Although the Guidelines are intended as a reference for veterinarians in the United States, they are recognized as a gold standard by organizations around the world and are prominent in state and federal regulatory frameworks. The Guidelines undergo a major update at least every decade. Recognizing that science and social expectations surrounding euthanasia are increasing in complexity, the process for compiling the 2013 update was substantially changed to include more breadth and depth of expertise in the affected species and environments in which euthanasia is performed. A collaborative effort among three methods-based (physical, inhalant, and noninhalant agents) and nine taxonomic-based working groups resulted in more than 60 professionals contributing their multi-disciplinary expertise. Comments on a final draft were sought from AVMA members, other professional associations, and appropriate governmental agencies (all of which counted wildlife professionals among their mix) to maximize the document’s accuracy and utility. In addition, the POE continues to exist as a virtual advisory body to the AWC to ensure that expertise is readily available when questions and new information are considered during the period between major updates. Less extensive interim updates to the Guidelines are accommodated via a “living” electronic document. Conceptual changes associated with the 2013 update include identifying differences in the purpose and circumstances of killing associated with euthanasia, depopulation and slaughter; this led to the development of separate guidelines for each of these processes. In addition, “conditionally acceptable” methods for euthanasia have been clarified to be equivalent to “acceptable” methods when certain conditions are met. This ensures such methods are not regarded as inferior, but instead are recognized as requiring specific expertise, equipment or environments.

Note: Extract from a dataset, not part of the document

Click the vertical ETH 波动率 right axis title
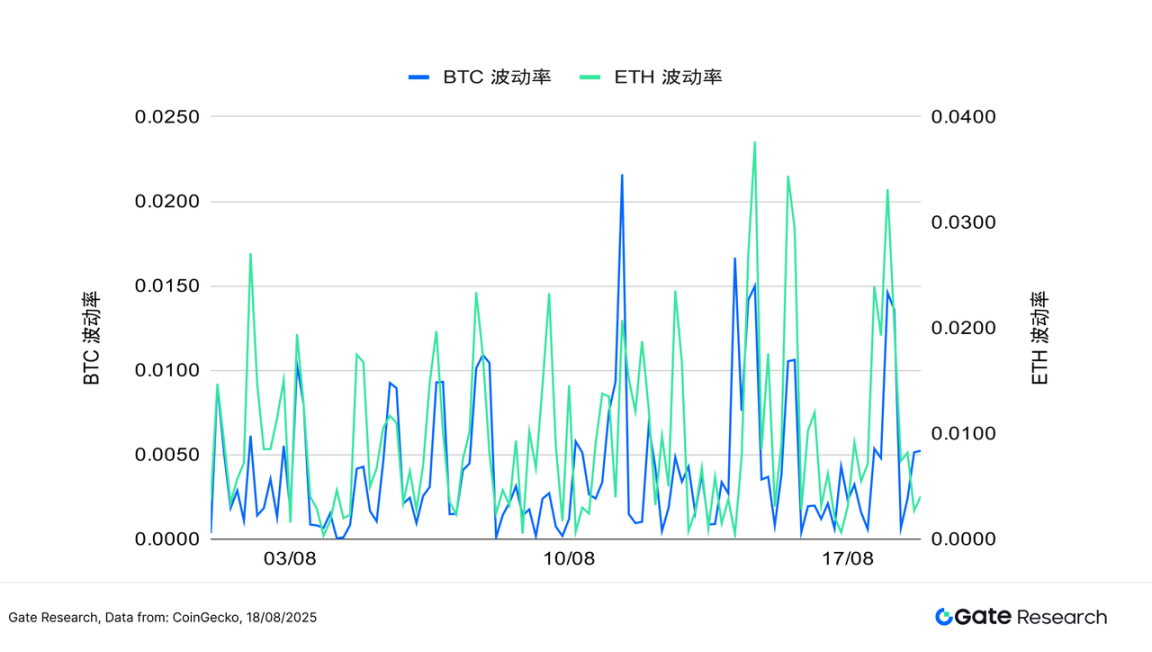click(1040, 339)
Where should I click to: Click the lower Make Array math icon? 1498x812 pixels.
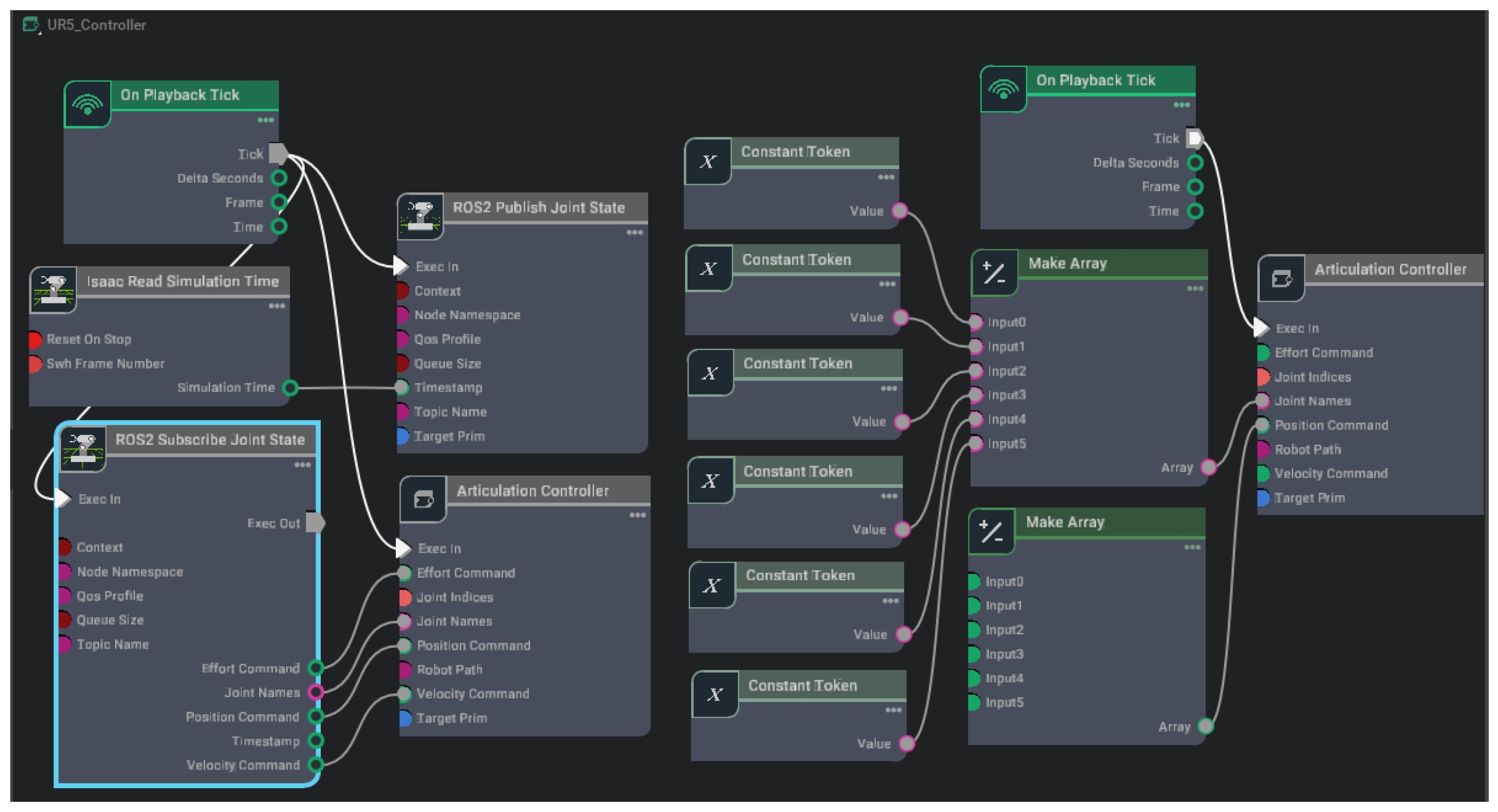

Several conceptual changes are associated with the 2013 update that will increase the degree of flexibility and use of professional judgment for wildlife settings, as compared to earlier versions of the POE. The 2013 Guidelines acknowledge there may be times when killing methods that do not meet the definition of euthanasia may need to be applied (e.g., pest control), and has established the category of “humane killing” to accommodate these situations. The POE recognized that wildlife management is fraught with such challenges, and clarified that selecting the best method for the situation is required, regardless of whether the method is labeled “euthanasia”, “humane killing”, or “pest control”. In general, the document was written to allow some flexibility and encourage the use of professional judgment in addressing the diversity of situations that may arise.